Hmm. No output from that command… of course, because I’ve signalled to the Tomcat process to give me a thread dump the output will be in the Tomcat logs:

==> catalina.out Full thread dump Java HotSpot(TM) Client VM
(1.5.0\_16-133 
mixed mode, sharing):

"DestroyJavaVM" prio=5 tid=0x010017f0 nid=0xb0801000 waiting 
 on condition [0x00000000..0xb0800060]

"SelfCleaningTable\$Cleaner" daemon prio=5 tid=0x01049030 
 nid=0x8e7a00 in Object.wait() [0xb171f000..0xb171fd90]
 at java.lang.Object.wait(Native Method)
 - waiting on (a java.lang.ref.ReferenceQueue\$Lock)
 at java.lang.ref.ReferenceQueue.remove(ReferenceQueue.java:120)
 - locked (a java.lang.ref.ReferenceQueue\$Lock)
 at java.lang.ref.ReferenceQueue.remove(ReferenceQueue.java:136)
 at com.j\_spaces.obf.eb.run(SourceFile:231)

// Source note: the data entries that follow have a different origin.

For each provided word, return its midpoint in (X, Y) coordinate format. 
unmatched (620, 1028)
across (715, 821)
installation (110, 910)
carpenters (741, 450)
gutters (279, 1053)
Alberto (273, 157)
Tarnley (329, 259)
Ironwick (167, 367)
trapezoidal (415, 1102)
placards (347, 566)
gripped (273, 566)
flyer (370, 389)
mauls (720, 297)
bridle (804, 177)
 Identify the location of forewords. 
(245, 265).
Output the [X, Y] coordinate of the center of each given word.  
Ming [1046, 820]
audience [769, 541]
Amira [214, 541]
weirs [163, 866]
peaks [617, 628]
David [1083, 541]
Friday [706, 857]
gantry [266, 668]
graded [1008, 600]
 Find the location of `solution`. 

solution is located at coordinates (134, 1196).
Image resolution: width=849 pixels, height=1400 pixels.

"pool-1-thread-1" prio=5 tid=0x01021470 nid=0x8f0c00 waiting
 on condition [0xb0c8a000..0xb0c8ad90]
 at sun.misc.Unsafe.park(Native Method)
 at java.util.concurrent.locks.LockSupport
 .park(LockSupport.java:118)
 at java.util.concurrent.locks.AbstractQueuedSynchronizer$
 ConditionObject.await(AbstractQueuedSynchronizer.java:1841)
 at java.util.concurrent.LinkedBlockingQueue
 .take(LinkedBlockingQueue.java:359)
 at java.util.concurrent.ThreadPoolExecutor
 .getTask(ThreadPoolExecutor.java:470)
 at java.util.concurrent.ThreadPoolExecutor$Worker
 .run(ThreadPoolExecutor.java:674)
 at java.lang.Thread.run(Thread.java:613)
...

…it goes on for a bit. The parts I was interested in were non-daemon processes (because daemon ones are shutdown when the JVM shutsdown). In my case, the “pool-1-thread-1” process reminded me that we’d put a few things into an Executor and possibly not cleaned up properly. I know it was that thread name, because I’d seen it in the application log files. A quick dip into Java Concurrency in Practice to remind myself about The Rules, and I had a few modifications that resolved the issue. But…

Step 3: try out JConsole. The trick here is that you need to set a flag at Tomcat start up time:

$ export CATALINA_OPTS="-Dcom.sun.management.jmxremote"
$ sh startup.sh

Then a quick jps -lm to find the process number, then fire up JConsole with jconsole pid-goes-here and you’re set. Not only do you get easier access to the thread list, you also have buttons in the MBean tab with tempting names.